# The annual trailer backing thread.



## Jeffish74 (Sep 24, 2017)

I get out quite a bit and don't have the luxury of not trailering. I have done or seen most of the stuff mentioned. I do get the motor started a couple times at home with the garden hose and muffs. Always a good idea. I know most of the launches have harder and easier docks to launch from. I try to pick one of the harder ones to back up on so someone with mabey less experience can get it in and out easily.


----------



## Jimbos (Nov 21, 2000)

wyandot said:


> I've owned the same little 5x10 utility trailer for 20+ years. Once you get the hang of it, it's a piece of cake.


You definitely have to cut a lot less and a lot slower to get it turning in the correct direction. I almost feel guilty laughing at seasonals in the past trying to backup their jet ski trailers for 15 minutes on a ramp....lol


----------



## F. Thompson (Jan 9, 2014)

I drove semi's for forty years. See some stuff that no can explain. How can someone drive across the country and can't back up fifty feet. Last year saw a guy put a pontoon boat and trailer on the dock at Houghton Lake ,then get out and wanted to know how that happened. Take your time or ask for help. We all have been there


----------



## Scout 2 (Dec 31, 2004)

Jimbos said:


> You're up there in god's chosen land, I'll buy the beer, lets go down to Elizabeth Park in Trenton the first week in April for the major league circus, up there is the minor leagues.

- **THE TASKS**
**a)** Reproduce word for word the part of the trailer backing thread above starting at "I get out quite" and ending at "and out easily.".
**b)** According to the trailer backing thread above, at which lake did F. Thompson see a man put a pontoon boat and trailer on the dock?

- **EXTRACTED DATA**

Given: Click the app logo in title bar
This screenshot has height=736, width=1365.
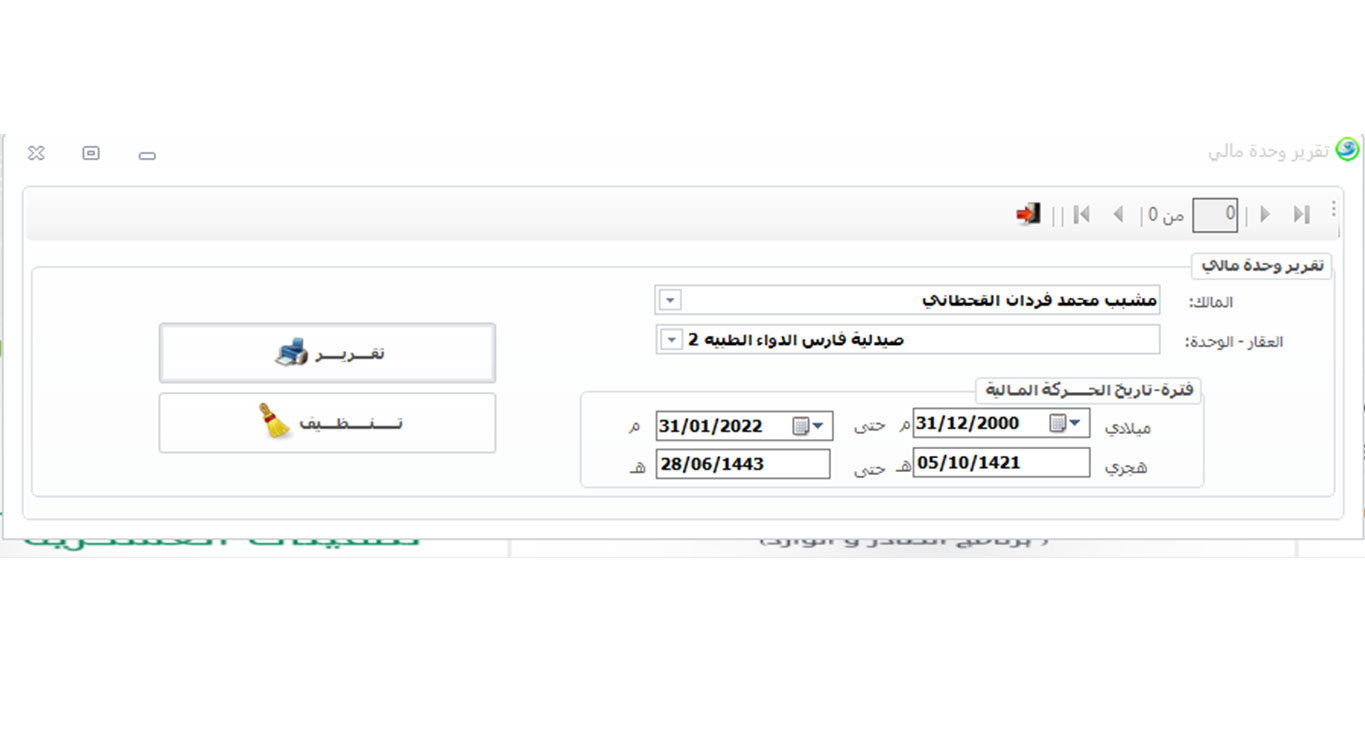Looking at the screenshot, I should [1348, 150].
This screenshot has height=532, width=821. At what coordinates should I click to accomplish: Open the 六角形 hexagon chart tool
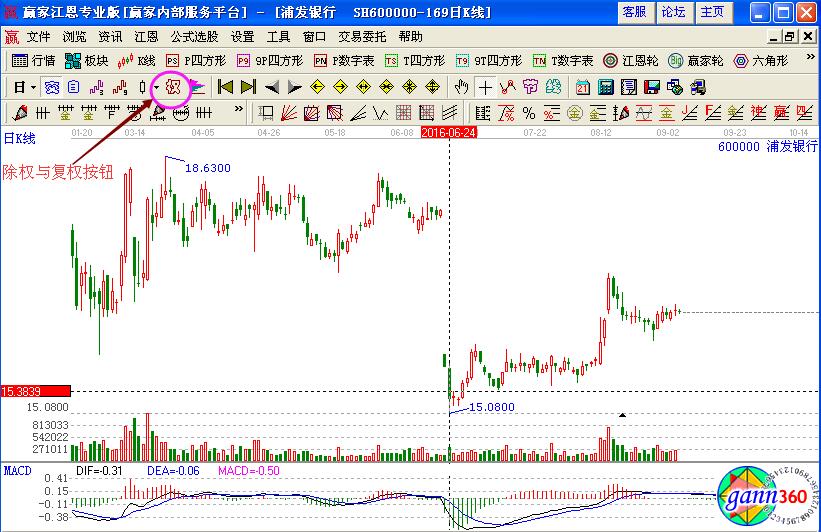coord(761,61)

--

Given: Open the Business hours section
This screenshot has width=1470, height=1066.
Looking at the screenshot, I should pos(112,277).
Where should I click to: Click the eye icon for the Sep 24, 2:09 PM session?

- **RESULTS IN ORDER**
**a)**
I get out quite a bit and don't have the luxury of not trailering. I have done or seen most of the stuff mentioned. I do get the motor started a couple times at home with the garden hose and muffs. Always a good idea. I know most of the launches have harder and easier docks to launch from. I try to pick one of the harder ones to back up on so someone with mabey less experience can get it in and out easily.

**b)** Houghton Lake.